Nel bel mezzo di una festa Andrew, suo cugino Matt (Alex Russel) e Steve (Micheal B. Jordan) trovano una voragine nel terreno che sembra un ingresso per una grotta e decidono di filmare cosa vi è all’interno. Una volta usciti dal sottosuolo i ragazzi scoprono di aver riportato un dono, riescono a controllare gli oggetti con la sola forza del pensiero. I tre notano che ogni giorno che passa la forza dei loro poteri cresce … così come le fuoriuscite spontanee di sangue dal naso. Intanto l’occhio artificiale di Andrew continua a riprendere i loro scherzi bizzarri e un po’ cinici ai danni del prossimo.
Andrew riesce ad esercitare un controllo sempre maggiore sui suoi poteri e questa consapevolezza gli riempie l’animo, ponendosi quasi come anelito sempre sperato ma mai raggiunto prima.
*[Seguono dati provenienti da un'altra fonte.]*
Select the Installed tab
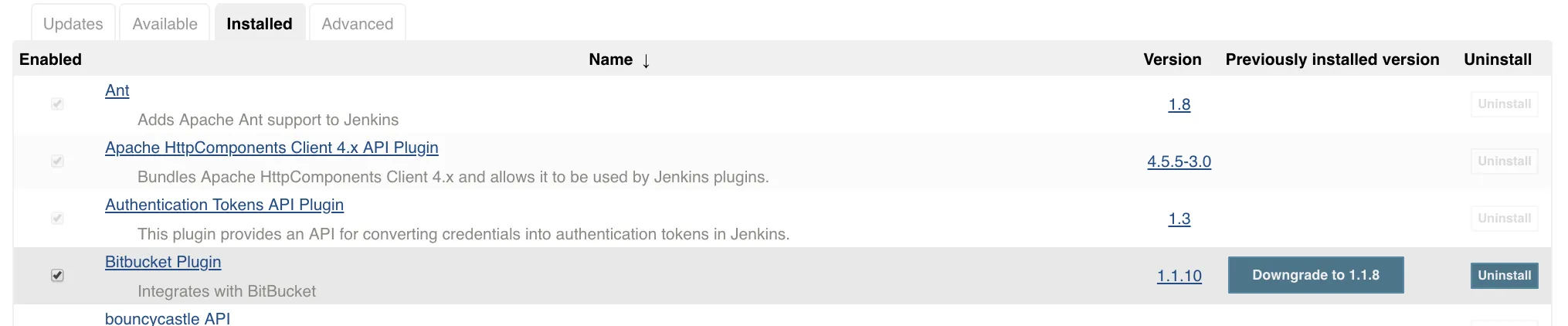The image size is (1568, 326). tap(260, 24)
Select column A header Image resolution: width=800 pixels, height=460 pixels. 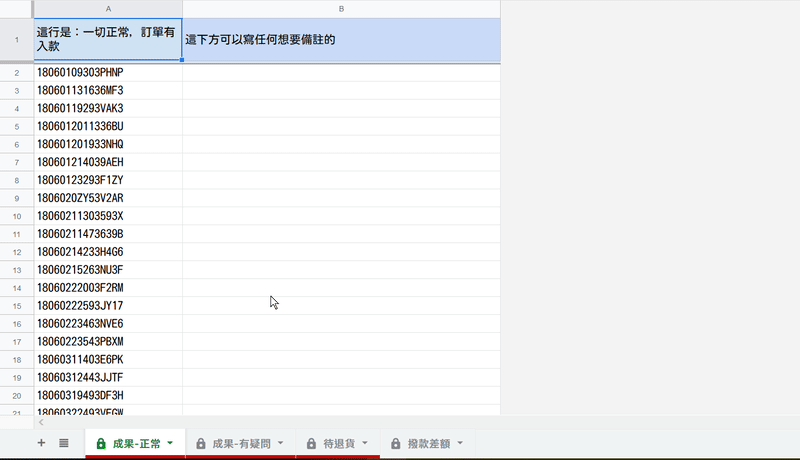(108, 9)
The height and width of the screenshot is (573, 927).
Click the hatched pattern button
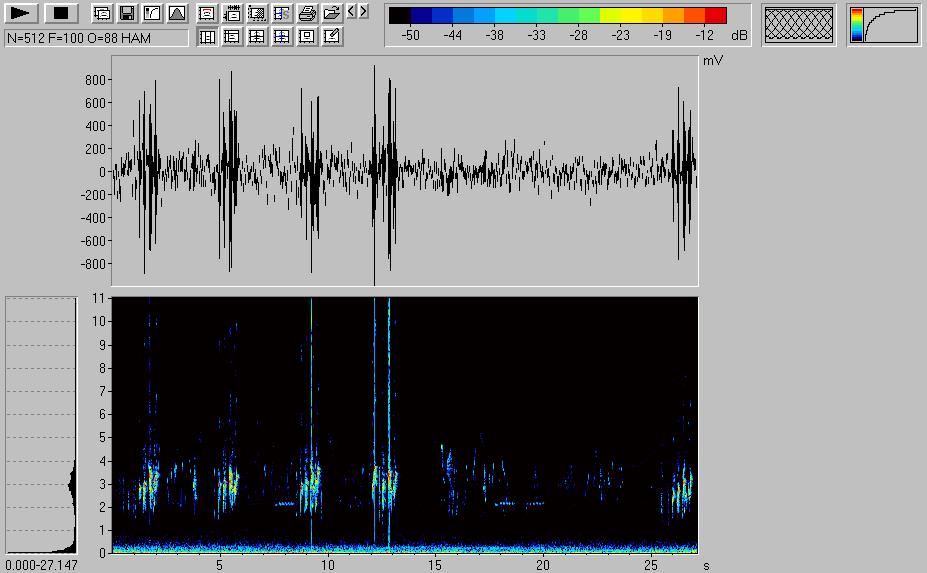pyautogui.click(x=799, y=25)
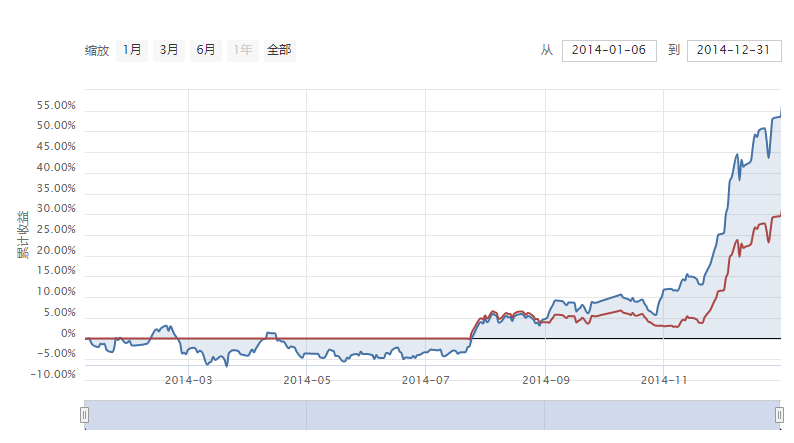Switch the zoom range to 6月
The width and height of the screenshot is (794, 443).
click(206, 50)
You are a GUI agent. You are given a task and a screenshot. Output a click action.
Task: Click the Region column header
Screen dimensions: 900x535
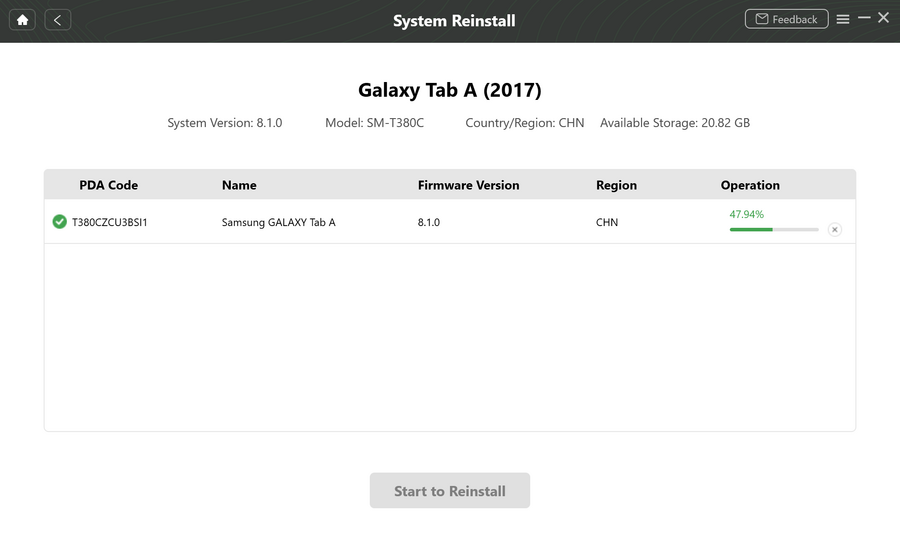(616, 185)
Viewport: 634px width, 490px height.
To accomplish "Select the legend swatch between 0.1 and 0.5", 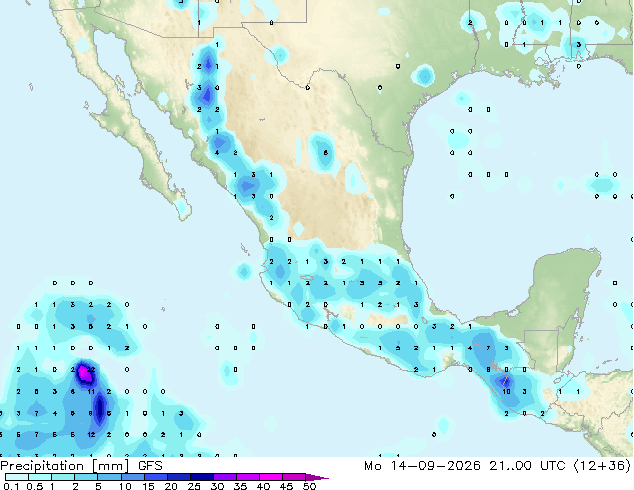I will [x=17, y=477].
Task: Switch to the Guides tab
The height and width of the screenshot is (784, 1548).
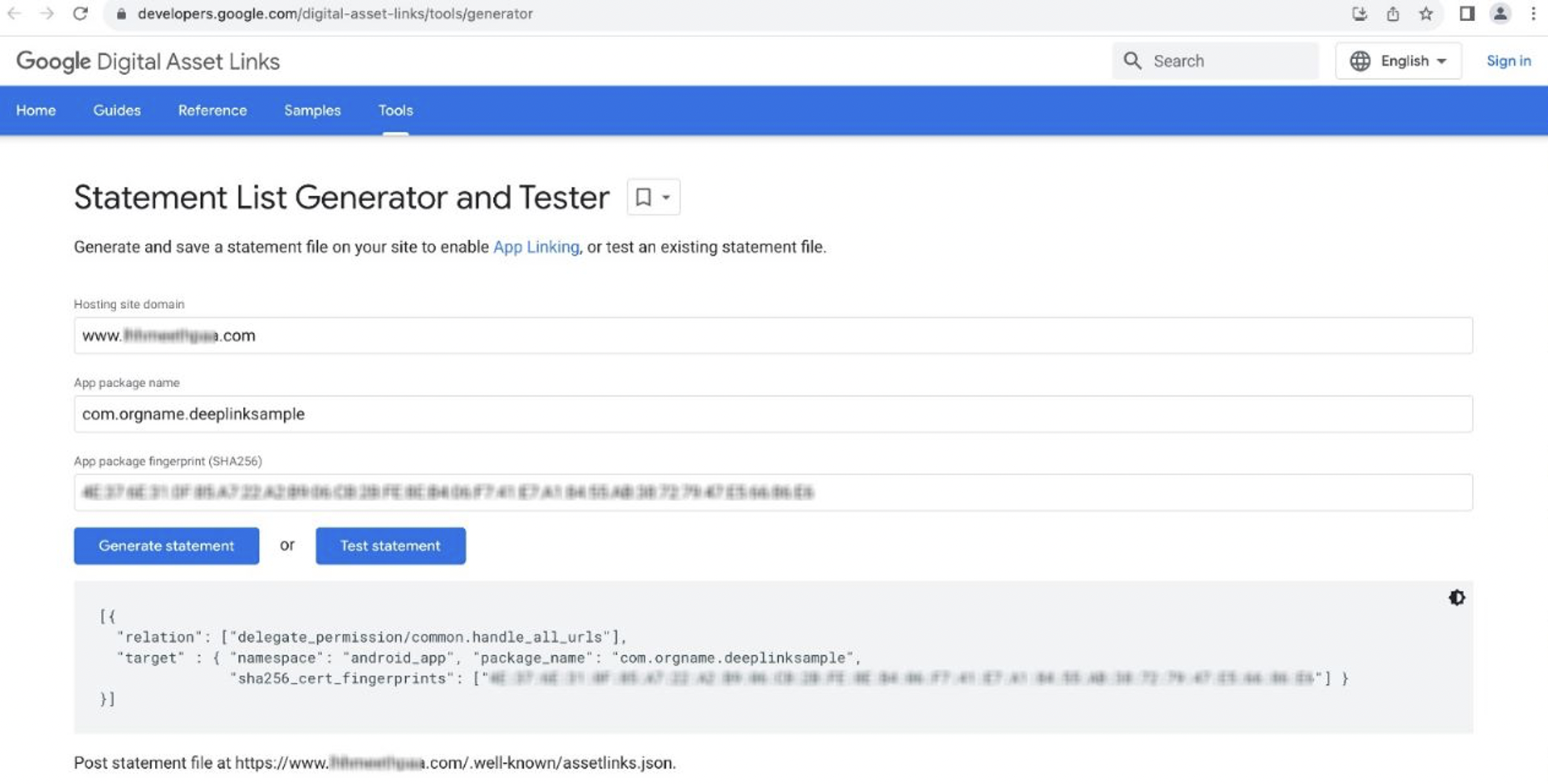Action: click(x=116, y=111)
I complimenti e le approvazioni degli altri due ragazzi lo fanno sentire bene e, in qualche modo, accettato dalla società, ma non basta avere delle doti particolari per lenire il dolore di frustrazioni e insicurezze passate. La psiche di Andrew è una stanza piena di specchi deformanti che altro non sono che proiezioni della mente di un ragazzo sensibile, emarginato … ed i super poteri acuiscono tutte le sensazioni, non solo quelle positive.
Egli approfitta della sua forza proprio come quei bulli che in passato si sono presi gioco di lui ferendolo sia psicologicamente che fisicamente. Il delirio e la degenerazione sopraggiungono nel momento in cui Andrew diventa consapevole del suo essere un fallimento totale come persona e che le sue doti, per quanto immense siano, non riescono comunque a renderlo una persona migliore. Il mondo “fuori dal suo mondo” non è perfetto, ma dall’altro lato della barricata neanche lui ha mai voluto accettatare compromessi. Nel suo mondo c’è posto solo per dei sudditi, per delle marionette silenti senza volontà, se non la sua, persone che guardano senza esprimere un giudizio, come la sua telecamera.
Chronicle presenta degli ottimi spunti di riflessione supportati da una regia giovane (ma non giovanilistica), senza mai scadere troppo nel banale, ma non è scevro da difetti, soprattutto nella parte finale. A livello logico, per esempio, ci si chiede come una persona possa continuare a filmare quando si è dentro una macchina sollevata a più di trenta metri da terra senza subire traumi. Ogni tanto, quindi, la credibilità e la ricerca dell’estremo realismo tanto ricercata dal regista, vacillano. I super eroi della golden age, che grazie alla loro diversità trovavano riscatto e una collocazione nella società aiutando il prossimo, sono ormai un pallido ricordo, come i super eroi con super problemi di Stan Lee. Questi, che definirli eroi è un mero eufemismo, sono in realtà dei super disturbati che trovano nei loro superpoteri solo il modo per farsi fagocitare dal loro super ego.